Chemistry - How to calculate the number of geometrical isomers in allenes?

If we have one double bond in a hydrocarbon compound we have an olefin or alkene. Ethylene is the simplest example of this class of compounds. The carbons in the double bond and the 4 atoms attached to them lie in the same plane. One pair of cis-trans isomers is possible in compounds with a single double bond.

If we add a nother double bond directly on to the end of the double bond in ethylene such that an sp hybridized carbon is created in the process, then we have formed an allene. The 4 substituents at the end of the double bonds in allene lie in planes that are oriented 90° to one another.
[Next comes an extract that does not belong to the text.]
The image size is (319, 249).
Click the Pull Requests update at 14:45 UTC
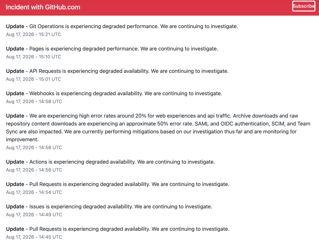[118, 229]
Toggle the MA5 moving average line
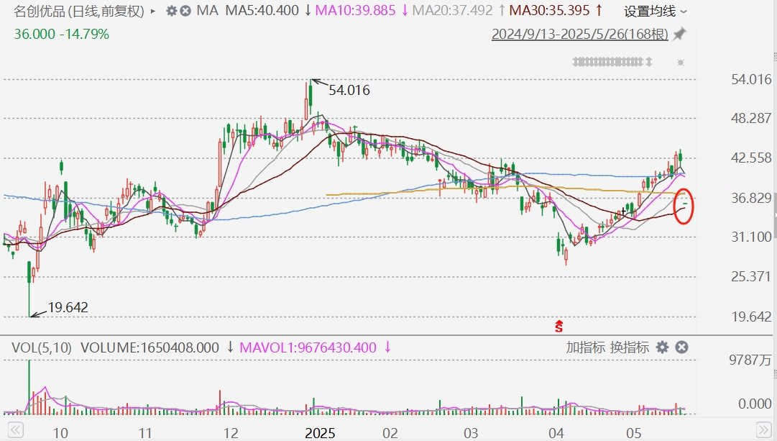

Look at the allene (bottom line) in the following drawing. One set of substituents (R3, R4) are located in the plane of the screen; the other set of substituents (R1, R2) are located in a plane perpendicular to the screen. Allenes cannot generate cis-trans isomers, but they can generate enantiomers.

Now let's add one more double bond to allene such that we now have 2 sp hybridized carbons (top line in the above drawing). We see that, like in ethylene, the 4 atoms connected to the double bond lie in the same plane as the double bond and one pair of cis-trans isomers is possible.

Any compound with 3 or more cumulative double bonds is a member of the cumulene family. Any cumulene with an odd number of double bonds is geometrically structured like ethylene (the 4 atoms connected to the double bond lie in the same plane as the double bond) and is capable of having one pair of cis-trans isomers. Cumulenes with an even number of double bonds are structured like allene (the 4 atoms connected to the double bonds lie in perpendicular planes) and cannot display cis-trans isomerization, but can have enantiomers.